Its a controlled managed dedicated path that is defined BY the
operator and you really don't want the overhead in redundancy but you
still have to check for it because it is an anarchy network once you
get off the main "backbone." In other words, off giganews.com and the
like who have a DEEP CONTROL of who peers off them.

--
HLS

Geoff wrote:

> On Sat, 15 May 2010 12:17:58 -0400, Hector Santos
> <sant9442(a)nospam.gmail.com> wrote:
>
>> Once nodes that honor control commands automatically (meaning by
>> people that don't sit at their servers deciding who to keep or not),
>> especially the main "backbone" ones, they will slowly be OFF the
>> network of nodes within "USENET."
>
> Most, if not all, Usenet servers have not automatically obeyed control
> messages since the cancelbot wars and the rm-group wars several years
> ago.
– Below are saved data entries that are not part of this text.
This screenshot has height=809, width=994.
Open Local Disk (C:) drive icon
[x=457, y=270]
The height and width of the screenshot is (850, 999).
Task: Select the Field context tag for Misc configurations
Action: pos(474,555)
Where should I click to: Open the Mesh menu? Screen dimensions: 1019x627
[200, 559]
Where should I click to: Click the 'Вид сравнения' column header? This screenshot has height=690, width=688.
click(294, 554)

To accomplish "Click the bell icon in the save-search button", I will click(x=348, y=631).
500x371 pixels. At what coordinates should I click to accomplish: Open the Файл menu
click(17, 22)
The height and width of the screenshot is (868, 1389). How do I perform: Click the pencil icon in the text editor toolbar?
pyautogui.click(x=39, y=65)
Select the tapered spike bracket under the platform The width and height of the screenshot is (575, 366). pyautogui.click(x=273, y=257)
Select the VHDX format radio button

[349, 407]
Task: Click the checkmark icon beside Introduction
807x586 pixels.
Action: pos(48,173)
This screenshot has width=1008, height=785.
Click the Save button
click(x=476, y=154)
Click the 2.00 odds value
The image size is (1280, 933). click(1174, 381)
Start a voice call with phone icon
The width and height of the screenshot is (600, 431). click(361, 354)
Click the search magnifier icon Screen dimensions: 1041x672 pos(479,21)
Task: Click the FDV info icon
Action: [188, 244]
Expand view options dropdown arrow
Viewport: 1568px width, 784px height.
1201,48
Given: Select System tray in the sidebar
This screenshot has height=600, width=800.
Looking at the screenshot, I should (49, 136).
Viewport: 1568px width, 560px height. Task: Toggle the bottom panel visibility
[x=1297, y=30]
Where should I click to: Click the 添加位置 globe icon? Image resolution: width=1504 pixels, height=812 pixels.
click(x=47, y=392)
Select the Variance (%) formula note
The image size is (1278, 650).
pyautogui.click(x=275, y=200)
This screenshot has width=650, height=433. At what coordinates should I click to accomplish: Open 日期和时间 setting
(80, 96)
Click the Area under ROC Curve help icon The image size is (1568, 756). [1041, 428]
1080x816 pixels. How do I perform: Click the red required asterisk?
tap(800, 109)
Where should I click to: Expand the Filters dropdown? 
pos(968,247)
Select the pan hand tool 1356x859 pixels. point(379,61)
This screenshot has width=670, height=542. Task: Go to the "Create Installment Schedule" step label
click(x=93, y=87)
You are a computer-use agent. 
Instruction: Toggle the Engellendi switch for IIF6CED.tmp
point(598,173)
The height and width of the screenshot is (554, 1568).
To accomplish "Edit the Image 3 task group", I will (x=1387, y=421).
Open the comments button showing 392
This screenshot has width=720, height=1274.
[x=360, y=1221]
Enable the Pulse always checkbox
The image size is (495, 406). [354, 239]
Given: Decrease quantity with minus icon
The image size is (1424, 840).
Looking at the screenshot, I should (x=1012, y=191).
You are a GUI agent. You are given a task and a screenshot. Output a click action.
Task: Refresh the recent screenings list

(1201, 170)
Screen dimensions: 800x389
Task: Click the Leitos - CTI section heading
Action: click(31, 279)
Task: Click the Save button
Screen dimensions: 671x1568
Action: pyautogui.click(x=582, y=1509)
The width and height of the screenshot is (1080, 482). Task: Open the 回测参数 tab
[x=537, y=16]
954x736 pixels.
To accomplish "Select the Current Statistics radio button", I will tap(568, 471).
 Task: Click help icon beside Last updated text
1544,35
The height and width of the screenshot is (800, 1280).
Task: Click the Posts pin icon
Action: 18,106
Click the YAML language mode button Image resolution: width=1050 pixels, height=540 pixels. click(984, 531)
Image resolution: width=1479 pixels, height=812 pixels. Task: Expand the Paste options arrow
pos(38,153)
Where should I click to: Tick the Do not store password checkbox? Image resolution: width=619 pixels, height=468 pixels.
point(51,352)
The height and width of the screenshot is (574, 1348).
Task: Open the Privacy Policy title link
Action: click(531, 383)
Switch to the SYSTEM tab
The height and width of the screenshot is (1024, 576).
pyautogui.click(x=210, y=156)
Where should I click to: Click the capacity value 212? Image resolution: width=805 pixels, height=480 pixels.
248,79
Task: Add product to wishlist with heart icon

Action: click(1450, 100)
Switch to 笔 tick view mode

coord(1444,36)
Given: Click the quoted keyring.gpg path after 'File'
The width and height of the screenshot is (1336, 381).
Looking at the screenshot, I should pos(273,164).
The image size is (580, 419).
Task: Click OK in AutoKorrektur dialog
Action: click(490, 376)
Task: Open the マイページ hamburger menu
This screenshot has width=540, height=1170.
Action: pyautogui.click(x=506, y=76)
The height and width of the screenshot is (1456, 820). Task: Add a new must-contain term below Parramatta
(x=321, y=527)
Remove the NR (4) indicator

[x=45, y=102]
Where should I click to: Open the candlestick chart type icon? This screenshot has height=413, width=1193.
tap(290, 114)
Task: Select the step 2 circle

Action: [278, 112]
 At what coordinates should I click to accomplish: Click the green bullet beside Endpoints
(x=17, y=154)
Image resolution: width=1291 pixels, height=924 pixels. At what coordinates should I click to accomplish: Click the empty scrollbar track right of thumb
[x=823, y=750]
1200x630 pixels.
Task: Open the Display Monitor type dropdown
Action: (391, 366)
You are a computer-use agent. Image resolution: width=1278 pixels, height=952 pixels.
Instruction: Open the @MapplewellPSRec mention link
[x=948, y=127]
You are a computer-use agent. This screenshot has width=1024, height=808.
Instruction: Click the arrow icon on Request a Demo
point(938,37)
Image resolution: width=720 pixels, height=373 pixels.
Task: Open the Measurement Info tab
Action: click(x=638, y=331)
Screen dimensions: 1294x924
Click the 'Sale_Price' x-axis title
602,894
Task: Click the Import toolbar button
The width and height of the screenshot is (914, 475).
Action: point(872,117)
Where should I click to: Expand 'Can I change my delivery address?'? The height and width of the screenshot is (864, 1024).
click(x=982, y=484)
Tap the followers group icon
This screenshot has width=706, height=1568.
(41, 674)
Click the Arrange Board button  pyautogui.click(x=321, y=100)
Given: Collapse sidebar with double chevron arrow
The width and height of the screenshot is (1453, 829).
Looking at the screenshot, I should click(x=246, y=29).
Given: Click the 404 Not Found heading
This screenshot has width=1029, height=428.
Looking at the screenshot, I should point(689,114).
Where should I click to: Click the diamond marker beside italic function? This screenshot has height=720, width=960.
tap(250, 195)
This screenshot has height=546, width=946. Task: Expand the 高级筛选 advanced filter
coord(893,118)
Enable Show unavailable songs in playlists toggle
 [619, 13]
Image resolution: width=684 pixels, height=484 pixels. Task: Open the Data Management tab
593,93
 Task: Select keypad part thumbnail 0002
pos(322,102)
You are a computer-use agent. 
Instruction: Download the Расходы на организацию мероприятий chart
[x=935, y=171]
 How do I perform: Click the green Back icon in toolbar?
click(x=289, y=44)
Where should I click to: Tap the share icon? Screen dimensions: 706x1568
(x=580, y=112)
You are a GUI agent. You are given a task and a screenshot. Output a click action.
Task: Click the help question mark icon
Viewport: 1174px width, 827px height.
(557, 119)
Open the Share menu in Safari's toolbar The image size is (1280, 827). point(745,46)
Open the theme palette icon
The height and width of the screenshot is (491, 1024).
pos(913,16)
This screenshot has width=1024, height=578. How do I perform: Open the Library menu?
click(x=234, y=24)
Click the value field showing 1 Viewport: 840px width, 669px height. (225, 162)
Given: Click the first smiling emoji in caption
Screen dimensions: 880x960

The question will be whether the news admins of a particular
> server will approve the control messages deleting the microsoft.*
> hierarchy and how fast it will degrade. My guess is it won't degrade
> very much at all unless Microsoft begins writing C&D letters to Usenet
> admins. Even then I don't think Microsoft would have valid grounds.
>
> Yes, the propagation and carriage might be fragmented, but Usenet has
> never been "centralized" and I don't believe it needs a centralized
> server for a particular group or hierarchy to survive.